The purpose of this script is to compare darkweb market prices to street market prices, and to use this to estimate whether a vendor is selling wholesale or retail.

First, get the purity and quantity for each product review. Then standardize so that each listing is the cost per unit.

In [1]:
import numpy as np
import pandas as pd
import matplotlib.pyplot as plt
from itertools import compress

from datetime import datetime
from dateutil.parser import parse

import math
import os
import copy
import pickle

## Import data

In [2]:
file = open('drug_df', 'rb')
drug_df = pickle.load(file)

# Purity / Quantity extraction

In [3]:
import re

In [4]:
# Metrics to check for 
metrics = ['µg','¬µg','kg','kilo','pound','ounce','ug','¬ug','oz','lb','mcg','mg','g']
str_pattern = '' # initialize regex pattern
for m in metrics: # iteratively build regex pattern
    str_pattern += '[\d/.]+\s?' + m + '|'
#     str_pattern += '\d+\.?/?\d+\s?' + m + '|'
#     str_pattern += '\d*[\.?][\d*][\s?]' + m + '|' '\d+[/?][\d+][\s?]' + m + '|'
str_pattern = str_pattern[:-1] # trim last character
new_pat = re.compile(str_pattern, re.IGNORECASE) #compile the pattern

# Special characters to be removed
special_char =['`','\'','=','-','~','!','@','#','$','^','&','*','_','+','[',']','{','}',';','\\',':','|','<','<','>','?','//']

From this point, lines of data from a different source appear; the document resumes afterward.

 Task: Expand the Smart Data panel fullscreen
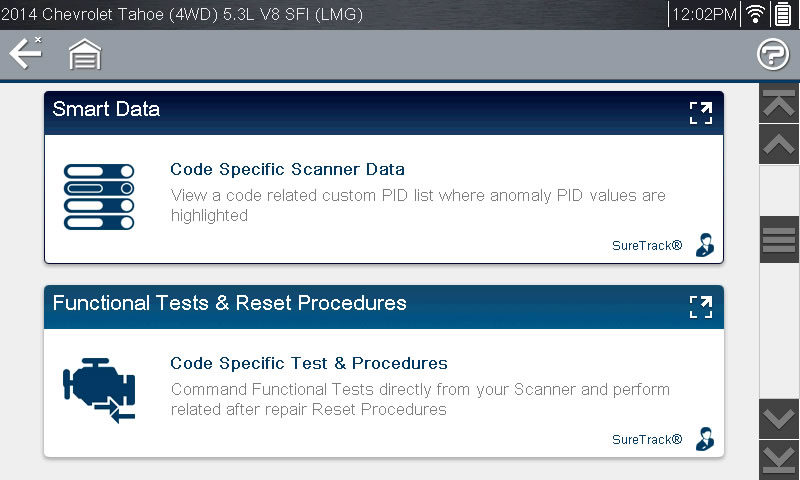(700, 112)
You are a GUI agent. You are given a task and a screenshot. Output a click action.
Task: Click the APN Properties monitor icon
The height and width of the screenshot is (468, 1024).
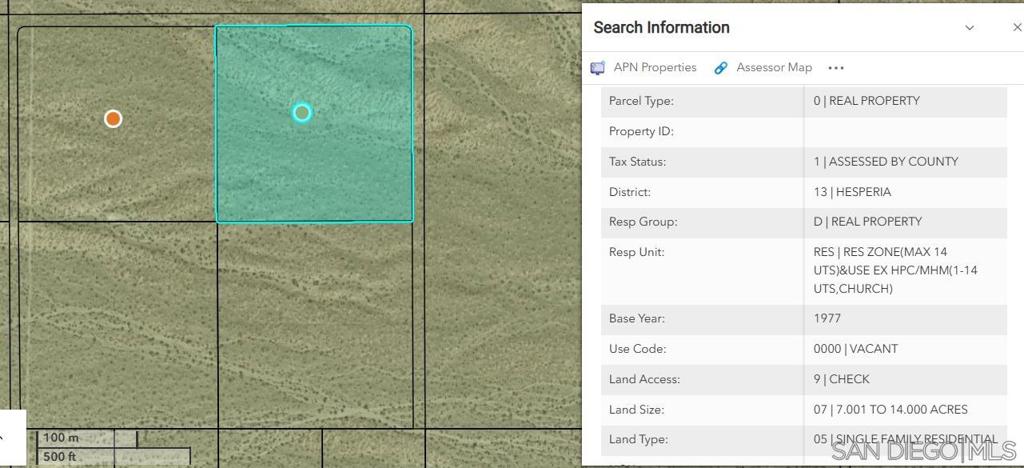point(598,68)
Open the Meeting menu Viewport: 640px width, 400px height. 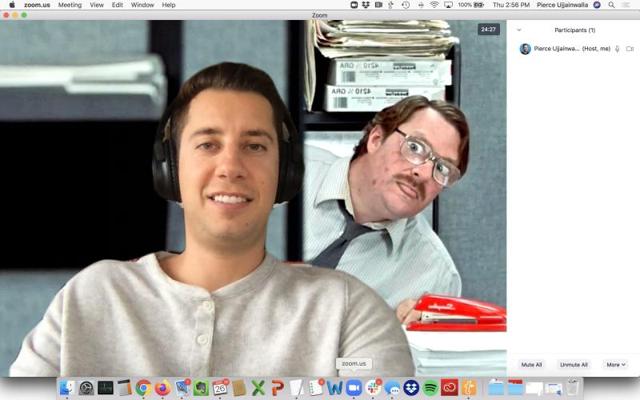tap(70, 5)
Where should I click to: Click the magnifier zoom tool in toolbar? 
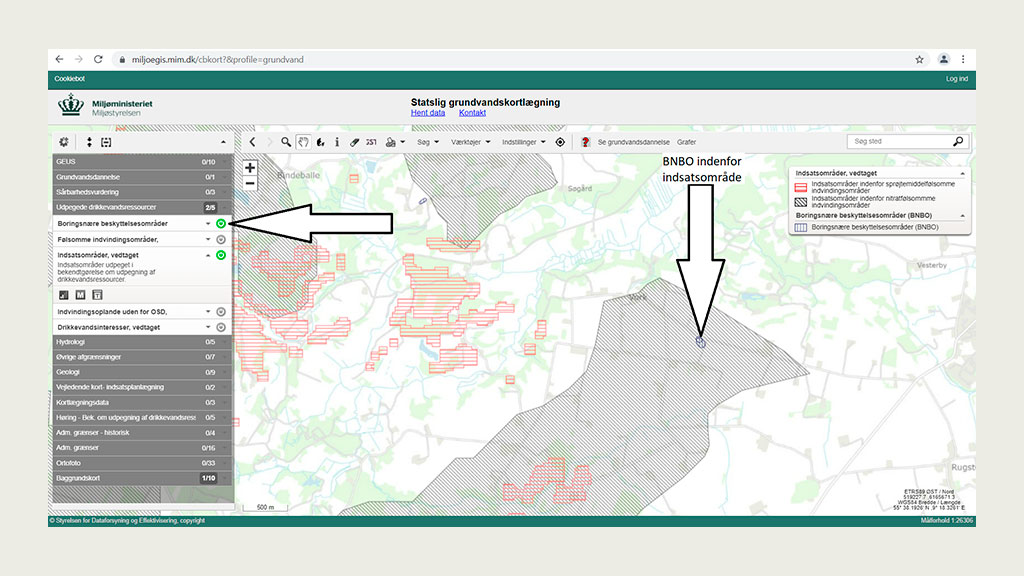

# Function to remove special characters
def remove_special_char(string):
    for char in special_char:
        string = string.replace(char,' ')
    string = string.replace(',','.')
    return(string)

# Define function to apply the pattern
def getMass(my_string):
    s = remove_special_char(my_string)
    match = new_pat.search(s)
    if match is not None:
        return(match.group().lower())
    else:
        return(match)
    
    
# Now try to find the count of each product description
# string = 'there are 30 TaBlets in the package'
countMetrics = ['pills','tabs','tablets','trips','amps','x','st','pc']
count_pattern = '' # initialize regex pattern
for m in countMetrics: # iteratively build regex pattern
    count_pattern += '\d+\s?' + m + '|'
count_pattern = count_pattern + 'x\s?\d+|\(\d+\)' 
count_pattern = re.compile(count_pattern, re.IGNORECASE)
number_pattern = re.compile('\d+',re.IGNORECASE) # pattern to extract the number from count
# Define function to apply the pattern
def getCount(my_string):
    s = remove_special_char(my_string)
    match = count_pattern.search(s)
    if match is not None:
        count = match.group().lower()
        return(float(number_pattern.search(count).group()))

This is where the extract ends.